What needs to be done:
Return each line, exactly as given, from the one containing "The height and width of the screenshot is (630, 840)." through the end of the entries below, and skip the rest.

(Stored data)
****************
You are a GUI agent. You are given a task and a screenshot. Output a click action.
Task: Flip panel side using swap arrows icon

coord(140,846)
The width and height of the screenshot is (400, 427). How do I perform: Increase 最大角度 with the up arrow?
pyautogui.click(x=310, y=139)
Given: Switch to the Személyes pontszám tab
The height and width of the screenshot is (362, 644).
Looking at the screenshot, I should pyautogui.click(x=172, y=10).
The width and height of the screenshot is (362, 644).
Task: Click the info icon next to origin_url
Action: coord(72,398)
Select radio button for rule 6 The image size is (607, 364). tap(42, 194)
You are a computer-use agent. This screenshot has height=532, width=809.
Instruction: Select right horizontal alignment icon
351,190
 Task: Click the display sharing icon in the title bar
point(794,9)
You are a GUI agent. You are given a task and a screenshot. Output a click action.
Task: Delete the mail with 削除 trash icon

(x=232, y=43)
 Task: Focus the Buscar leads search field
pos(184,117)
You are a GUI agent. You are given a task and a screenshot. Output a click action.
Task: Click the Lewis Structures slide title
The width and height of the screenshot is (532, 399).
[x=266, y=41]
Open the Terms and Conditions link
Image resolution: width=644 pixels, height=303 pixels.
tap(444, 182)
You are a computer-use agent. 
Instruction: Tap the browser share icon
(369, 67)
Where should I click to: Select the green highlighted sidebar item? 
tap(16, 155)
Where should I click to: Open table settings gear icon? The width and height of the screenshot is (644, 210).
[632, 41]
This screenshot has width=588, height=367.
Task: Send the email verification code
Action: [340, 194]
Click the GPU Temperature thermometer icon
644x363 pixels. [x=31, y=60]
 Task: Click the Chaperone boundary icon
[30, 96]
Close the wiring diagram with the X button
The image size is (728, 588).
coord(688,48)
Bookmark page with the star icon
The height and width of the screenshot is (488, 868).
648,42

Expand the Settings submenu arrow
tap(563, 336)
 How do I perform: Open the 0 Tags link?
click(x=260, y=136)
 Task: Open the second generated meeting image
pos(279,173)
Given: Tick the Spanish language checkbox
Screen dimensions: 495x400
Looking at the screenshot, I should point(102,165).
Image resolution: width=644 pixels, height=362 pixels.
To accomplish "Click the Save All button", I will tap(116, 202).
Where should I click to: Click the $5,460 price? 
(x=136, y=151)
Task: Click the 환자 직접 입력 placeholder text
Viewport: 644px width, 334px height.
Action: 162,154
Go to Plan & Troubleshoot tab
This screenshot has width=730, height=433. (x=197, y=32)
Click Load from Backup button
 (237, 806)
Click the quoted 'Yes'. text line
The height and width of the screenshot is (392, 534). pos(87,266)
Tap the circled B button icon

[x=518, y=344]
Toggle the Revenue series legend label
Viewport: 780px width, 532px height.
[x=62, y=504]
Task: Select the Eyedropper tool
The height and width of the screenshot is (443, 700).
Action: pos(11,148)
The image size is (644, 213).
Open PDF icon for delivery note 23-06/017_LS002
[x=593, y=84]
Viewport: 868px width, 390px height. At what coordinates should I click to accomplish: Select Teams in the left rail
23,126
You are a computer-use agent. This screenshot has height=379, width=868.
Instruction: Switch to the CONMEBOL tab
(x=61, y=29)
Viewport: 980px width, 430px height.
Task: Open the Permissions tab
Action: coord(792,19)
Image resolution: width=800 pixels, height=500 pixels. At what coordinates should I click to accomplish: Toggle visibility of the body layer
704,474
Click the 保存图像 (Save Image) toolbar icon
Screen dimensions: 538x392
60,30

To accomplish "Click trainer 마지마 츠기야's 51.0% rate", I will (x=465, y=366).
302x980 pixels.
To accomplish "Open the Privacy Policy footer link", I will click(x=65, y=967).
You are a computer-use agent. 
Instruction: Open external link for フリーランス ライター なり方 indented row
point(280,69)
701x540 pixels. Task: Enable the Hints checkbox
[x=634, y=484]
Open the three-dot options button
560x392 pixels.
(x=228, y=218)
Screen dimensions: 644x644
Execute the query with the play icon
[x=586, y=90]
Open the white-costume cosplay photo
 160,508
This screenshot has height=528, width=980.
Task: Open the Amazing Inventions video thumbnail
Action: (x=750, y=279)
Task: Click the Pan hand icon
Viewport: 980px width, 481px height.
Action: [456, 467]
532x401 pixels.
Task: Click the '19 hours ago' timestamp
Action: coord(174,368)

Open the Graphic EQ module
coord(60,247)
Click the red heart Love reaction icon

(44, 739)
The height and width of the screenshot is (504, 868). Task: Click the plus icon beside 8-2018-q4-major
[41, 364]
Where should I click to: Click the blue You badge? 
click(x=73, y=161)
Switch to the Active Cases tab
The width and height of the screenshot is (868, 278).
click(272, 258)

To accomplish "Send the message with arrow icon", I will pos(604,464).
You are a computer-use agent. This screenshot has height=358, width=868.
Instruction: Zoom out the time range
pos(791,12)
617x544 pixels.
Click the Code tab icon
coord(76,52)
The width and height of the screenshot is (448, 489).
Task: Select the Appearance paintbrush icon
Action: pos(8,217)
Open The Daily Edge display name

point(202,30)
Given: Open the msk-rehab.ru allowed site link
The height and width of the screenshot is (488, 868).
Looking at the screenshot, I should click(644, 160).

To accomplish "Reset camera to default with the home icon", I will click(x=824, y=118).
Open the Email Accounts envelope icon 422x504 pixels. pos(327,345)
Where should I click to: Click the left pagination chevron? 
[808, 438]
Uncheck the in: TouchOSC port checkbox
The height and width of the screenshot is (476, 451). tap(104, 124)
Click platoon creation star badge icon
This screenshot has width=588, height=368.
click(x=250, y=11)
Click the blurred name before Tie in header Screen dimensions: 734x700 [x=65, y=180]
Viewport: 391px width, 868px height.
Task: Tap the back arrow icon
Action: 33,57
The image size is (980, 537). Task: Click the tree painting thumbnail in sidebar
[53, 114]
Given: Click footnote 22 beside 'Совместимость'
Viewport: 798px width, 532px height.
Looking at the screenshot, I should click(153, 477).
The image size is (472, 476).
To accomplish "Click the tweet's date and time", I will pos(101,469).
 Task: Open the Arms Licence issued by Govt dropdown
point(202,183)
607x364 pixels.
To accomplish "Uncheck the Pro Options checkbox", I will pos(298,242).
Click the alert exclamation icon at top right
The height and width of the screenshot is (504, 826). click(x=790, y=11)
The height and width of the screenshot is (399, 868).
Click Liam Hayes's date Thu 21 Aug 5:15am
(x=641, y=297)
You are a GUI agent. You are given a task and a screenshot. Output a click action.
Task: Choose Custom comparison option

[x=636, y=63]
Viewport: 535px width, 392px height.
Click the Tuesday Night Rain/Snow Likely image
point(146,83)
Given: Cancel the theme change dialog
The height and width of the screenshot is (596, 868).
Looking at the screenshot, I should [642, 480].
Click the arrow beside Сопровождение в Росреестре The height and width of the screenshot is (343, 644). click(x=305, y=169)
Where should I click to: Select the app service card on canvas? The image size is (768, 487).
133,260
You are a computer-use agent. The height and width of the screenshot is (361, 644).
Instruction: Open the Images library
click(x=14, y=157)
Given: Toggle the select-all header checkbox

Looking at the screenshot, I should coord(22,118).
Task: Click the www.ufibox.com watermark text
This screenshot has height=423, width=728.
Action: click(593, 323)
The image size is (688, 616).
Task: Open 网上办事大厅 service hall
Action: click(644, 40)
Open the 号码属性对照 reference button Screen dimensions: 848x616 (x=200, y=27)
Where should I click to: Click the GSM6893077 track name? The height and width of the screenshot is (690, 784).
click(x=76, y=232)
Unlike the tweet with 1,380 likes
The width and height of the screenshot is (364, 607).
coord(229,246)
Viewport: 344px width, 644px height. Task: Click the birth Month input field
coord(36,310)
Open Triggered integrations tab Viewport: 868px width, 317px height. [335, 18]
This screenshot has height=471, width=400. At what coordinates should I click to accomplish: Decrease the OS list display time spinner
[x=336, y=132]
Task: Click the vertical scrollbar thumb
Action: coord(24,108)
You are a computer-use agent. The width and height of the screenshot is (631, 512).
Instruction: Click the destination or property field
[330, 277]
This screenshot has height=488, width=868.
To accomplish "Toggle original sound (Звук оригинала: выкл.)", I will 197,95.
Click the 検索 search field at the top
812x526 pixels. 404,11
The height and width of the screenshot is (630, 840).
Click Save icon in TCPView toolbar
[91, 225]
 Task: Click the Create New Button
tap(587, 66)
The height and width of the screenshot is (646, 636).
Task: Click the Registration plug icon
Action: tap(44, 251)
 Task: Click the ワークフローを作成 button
****************
Solved exercise:
The height and width of the screenshot is (630, 840).
Click Save icon in TCPView toolbar
[91, 225]
 Task: Click the Create New Button
tap(587, 66)
The height and width of the screenshot is (646, 636).
Task: Click the Registration plug icon
Action: tap(44, 251)
 Task: Click the ワークフローを作成 button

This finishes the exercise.